2019 wurden insgesamt vier Bussen ausgestellt

Auch wenn es ärgerlich ist: Rechtlich ist der Polizist, der die Busse ausgestellt hat, nicht anzufechten. Er dürfte in jedem Fall büssen, sobald das Fahrzeug auf öffentlichen Grund ragt. Doch was ist mit der von Cortesi erwähnten Kulanz: Schlagen die Höngger Gesetzeshüter Profit aus der Situation und bestrafen jeden, der schnell ein Gipfeli kaufen geht? Marco Cortesi von der Stadtpolizei Zürich bestätigt diese Ansicht nicht: Es würden an dieser Stelle nicht unverhältnismässig viele Bussen ausgesprochen. «Verhältnissmässigkeit» ist ja ein relativer Begriff. Allerdings gibt es zu diesem Fall auch Zahlen, denn jeder ausgestellte Strafzettel wird registriert. So wurden im Jahr 2019 vor der Bäckerei insgesamt vier Fahrzeughalter*innen verzeigt, 2018 fünf und 2017 zwei. Selbst bei Strafen in der Höhe von 120 Franken fällt es schwer, darin ein lukratives Geschäft zu sehen. Gemäss Auskunft von Bruno Etter, Kreischef 10, seien die Polizisten im Quartier auf die Situation vor der Bäckerei sensibilisiert. Nur wenn die Autos eindeutig zu weit im Trottoir stehen, obwohl sie vorfahren könnten, wird gebüsst. «Aber das ist nun mal auch unser Job», meint Etter.
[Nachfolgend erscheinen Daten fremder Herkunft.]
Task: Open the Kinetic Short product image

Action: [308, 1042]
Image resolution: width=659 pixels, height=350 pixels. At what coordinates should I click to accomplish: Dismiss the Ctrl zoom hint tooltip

Wenn der Parkplatz gar keiner ist

Soweit, so gut. Doch dann nahm die Geschichte plötzlich noch eine andere Wendung. Die ganze Zeit war von Parkplätzen die Rede gewesen. Doch eigentlich, so stellte sich im Laufe der Recherchen heraus, ist die beschriebene Fläche gar kein bewilligter Parkplatz, sondern lediglich für die Anlieferung gedacht, für die dann längs parkiert werden muss. Dies ist gemäss zuständigem Stadtarchitekt einem Bauentscheid von 1992 zu vernehmen. Damit wäre auch die unpraktische Länge erklärt.
Ihn kümmere es grundsätzlich nicht, wer auf dem privaten Feld sein Auto hinstellt, meint Polizeichef Etter. Aber sobald der öffentliche Grund, nämlich das Trottoir, tangiert sei, könne ein Polizist dies nicht einfach ignorieren, denn dieses sei rechtlich geschützt. Man werde aber auch in Zukunft an dieser Örtlichkeit mit der nötigen Zurückhaltung agieren, so wie es in den vergangenen Jahren Usus gewesen sei.